Tatlıya bağlanmış :) Barışırlar diyenler birşeyler biliyorlar valla, onca şey yazıldı çizildi, hakaret, öfke vs. Erkeği haklı bulanlara '' çenemi sıktı, bana hakaret etti, küfür etti, seni kesicem dedi '' dedi diyerek haklı olduğunu, boşanacağını söyledi. Birden o kararlılık, soğukluk, sert duruş gitti yerine suçlu kişi kendisiymiş gibi hareket eden bir konu sahibi geldi.

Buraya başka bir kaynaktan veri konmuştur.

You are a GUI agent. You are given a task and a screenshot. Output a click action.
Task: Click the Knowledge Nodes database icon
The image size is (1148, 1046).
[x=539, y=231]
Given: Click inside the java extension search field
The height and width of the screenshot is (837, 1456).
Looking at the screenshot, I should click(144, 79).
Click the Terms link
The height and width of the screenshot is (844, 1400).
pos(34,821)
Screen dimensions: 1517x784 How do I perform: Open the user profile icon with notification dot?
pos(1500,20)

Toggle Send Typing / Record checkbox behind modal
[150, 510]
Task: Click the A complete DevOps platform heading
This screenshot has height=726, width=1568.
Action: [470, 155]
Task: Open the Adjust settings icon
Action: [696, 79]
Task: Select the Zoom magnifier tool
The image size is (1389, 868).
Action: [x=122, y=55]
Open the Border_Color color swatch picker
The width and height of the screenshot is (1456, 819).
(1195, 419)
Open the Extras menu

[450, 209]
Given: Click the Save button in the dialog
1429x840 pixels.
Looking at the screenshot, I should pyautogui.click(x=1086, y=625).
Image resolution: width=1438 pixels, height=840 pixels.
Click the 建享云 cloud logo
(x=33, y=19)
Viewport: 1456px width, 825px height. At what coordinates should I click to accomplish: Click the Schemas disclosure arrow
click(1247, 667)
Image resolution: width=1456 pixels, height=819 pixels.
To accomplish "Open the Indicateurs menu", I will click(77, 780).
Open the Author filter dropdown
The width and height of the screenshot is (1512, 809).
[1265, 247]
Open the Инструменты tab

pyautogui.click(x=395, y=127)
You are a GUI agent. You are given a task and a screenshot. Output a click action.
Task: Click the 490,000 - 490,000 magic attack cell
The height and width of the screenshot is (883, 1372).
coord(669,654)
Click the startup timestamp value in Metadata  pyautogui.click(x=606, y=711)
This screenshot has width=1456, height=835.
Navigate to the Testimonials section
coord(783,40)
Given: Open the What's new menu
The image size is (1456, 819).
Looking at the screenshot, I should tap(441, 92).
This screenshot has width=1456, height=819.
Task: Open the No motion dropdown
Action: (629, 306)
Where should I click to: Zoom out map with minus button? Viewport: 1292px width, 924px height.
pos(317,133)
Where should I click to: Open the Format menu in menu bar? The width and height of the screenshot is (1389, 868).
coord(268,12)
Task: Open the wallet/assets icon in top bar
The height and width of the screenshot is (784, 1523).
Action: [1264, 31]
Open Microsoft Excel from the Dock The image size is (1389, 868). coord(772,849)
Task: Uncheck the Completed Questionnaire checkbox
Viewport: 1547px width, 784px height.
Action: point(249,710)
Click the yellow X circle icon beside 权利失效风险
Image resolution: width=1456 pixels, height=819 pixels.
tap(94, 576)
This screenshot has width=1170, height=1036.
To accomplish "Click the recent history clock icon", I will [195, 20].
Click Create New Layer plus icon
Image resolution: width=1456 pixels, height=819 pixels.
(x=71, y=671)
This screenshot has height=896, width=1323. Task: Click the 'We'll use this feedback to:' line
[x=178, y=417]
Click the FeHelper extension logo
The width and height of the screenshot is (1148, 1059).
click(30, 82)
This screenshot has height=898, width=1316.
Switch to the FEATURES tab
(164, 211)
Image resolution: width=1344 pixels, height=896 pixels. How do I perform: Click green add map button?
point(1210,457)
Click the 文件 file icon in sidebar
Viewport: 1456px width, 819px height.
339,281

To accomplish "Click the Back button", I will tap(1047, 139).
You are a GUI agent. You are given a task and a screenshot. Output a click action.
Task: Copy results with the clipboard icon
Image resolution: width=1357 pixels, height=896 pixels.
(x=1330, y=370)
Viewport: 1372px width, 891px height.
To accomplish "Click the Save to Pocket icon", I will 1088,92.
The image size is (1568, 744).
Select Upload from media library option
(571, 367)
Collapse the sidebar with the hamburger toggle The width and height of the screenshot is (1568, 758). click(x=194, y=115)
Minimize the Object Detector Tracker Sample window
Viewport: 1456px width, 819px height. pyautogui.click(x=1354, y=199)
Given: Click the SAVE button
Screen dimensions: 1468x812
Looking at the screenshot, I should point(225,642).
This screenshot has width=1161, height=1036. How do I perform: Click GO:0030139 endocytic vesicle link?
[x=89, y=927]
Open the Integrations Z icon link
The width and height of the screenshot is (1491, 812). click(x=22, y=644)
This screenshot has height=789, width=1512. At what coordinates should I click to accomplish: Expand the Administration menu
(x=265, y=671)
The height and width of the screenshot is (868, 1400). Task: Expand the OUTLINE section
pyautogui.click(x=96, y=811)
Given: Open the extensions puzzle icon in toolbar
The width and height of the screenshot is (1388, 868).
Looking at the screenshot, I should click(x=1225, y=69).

Boşanmaktan özüre indik, herkes kararından vazgeçebilir tabiki de, madem o kadar kötüledin adamı, madem sen haklısın dediğin gibiyse eğer ki (hakareti, küfürü, çeneni sıkması) olaylarında eşinizin haksızlığından dolayı iftara yemek yapmak, üzerini insaniyet namına örtmek ödül gibi bişey olmuş. Farkındaysanız o gelecek ben konuşmam, yüzüne bakmam özür dileyecek demişsiniz ama özür dilemesi için ayağına giden siz olmuşsunuz. Yani siz zaten boşanmayı hiç düşünmemişsiniz ki, düşünmeyin tabiki de eğer siz haklı iseniz eşinizin ders alacağı bir durum olmadı şuan, ha eğer almasına gerek yok diyorsanız da eşiniz değil de hatalı olan siz olmuş olursunuz demek ki meseleyi büyüttünüz adamı çığırından çıkardınız diyenler doğru demiş olurlar.
O yüzden ya hemen aklından geçenleri yazmayacak, söylemeyeceksin ya da söylediklerini uygulamaya dökeceksin. İkisi de olmayıp konu havada kalınca tuhaf oluyor, çünkü konuyu okumaya başladığımda eşiniz hatalıydı ama şimdi eşiniz hatalı gelmiyor gözüme, ne diyelim Allah güzel geçim nasip etsin.